Examples of services that VAT applies to in Turkey
- Membership fees, Connects purchases, and freelancer service fees
When we charge tax, it’s because your government requires us to, which means this tax may change or apply to additional services in the future.
In Turkey, the VAT rate is 20% of the cost of the service being taxed. For example, if you pay $100 USD in freelancer service fees, you will pay $20 in tax, for a total of $120.
You’ll see the estimated amount of tax on your invoices and Transaction History.
If you provide a valid VAT ID to Upwork, we will not have to collect this tax from you.

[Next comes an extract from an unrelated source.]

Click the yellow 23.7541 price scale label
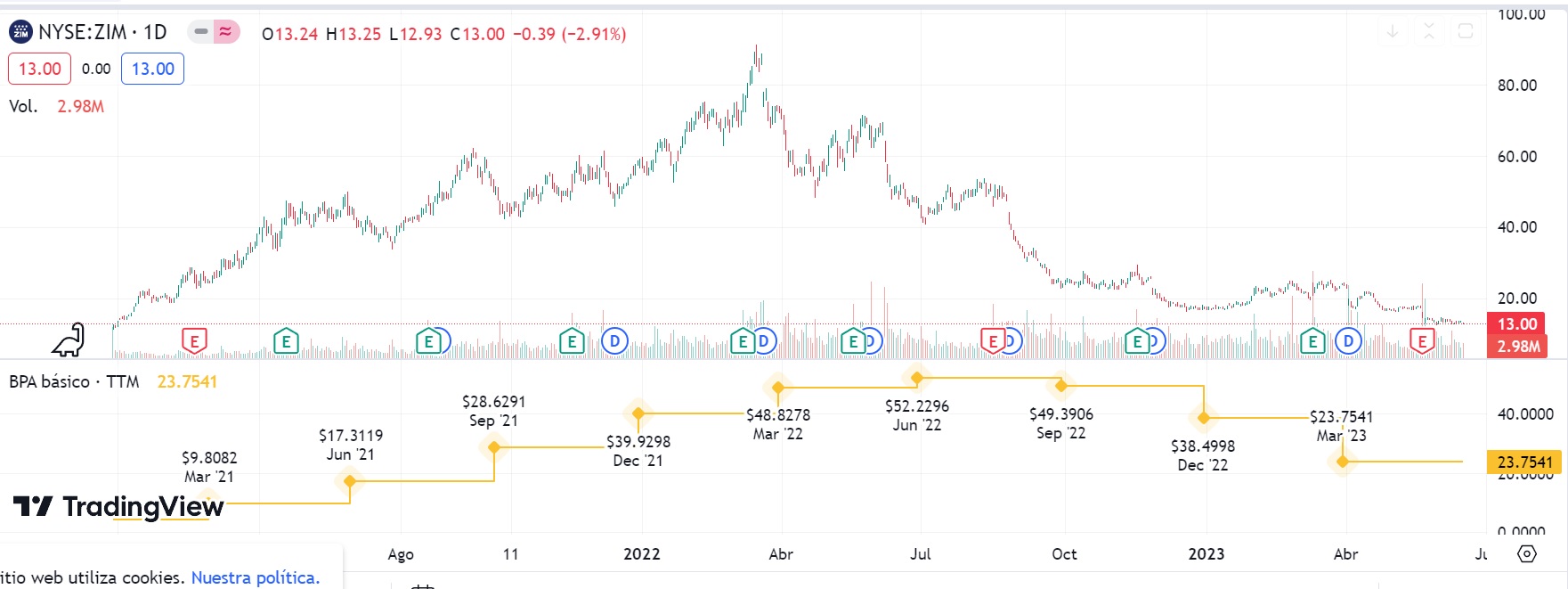The image size is (1568, 589). pos(1524,462)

You can enter or edit your VAT ID in your account’s Settings > Tax Information.
We’ll check whether the VAT ID you provide is valid and email you when we have confirmed it is valid, which usually happens right away. We’ll also email you to let you know if we are unable to validate your ID or if there is a delay.
We will display the VAT ID you provide to us on your invoices, even if the ID is not validated. You will need to update your VAT ID to change what displays on your invoice.

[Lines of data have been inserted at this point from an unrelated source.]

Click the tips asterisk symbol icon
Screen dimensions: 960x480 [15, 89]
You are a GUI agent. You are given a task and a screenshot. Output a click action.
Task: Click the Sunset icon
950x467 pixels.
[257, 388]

Your Turkey VAT ID number is different from your tax identification number. It is a unique ID that you may request from your government by registering for VAT in Turkey. It has 10 numbers and it should look like this, for example: 1234567890.
To learn more, visit the Turkey tax authority’s website.
Turkey does not offer any applicable exemptions from VAT, but you can avoid VAT charges by providing a valid VAT ID.
Location and information changes
If you change locations and update this information in your account by visiting Settings › Contact Info, we will automatically adjust your VAT to correspond with the rates in your new country of residence or stop collecting if there is no VAT, or a similar tax, in your new country.
However, you may have to revalidate your VAT ID when you change locations.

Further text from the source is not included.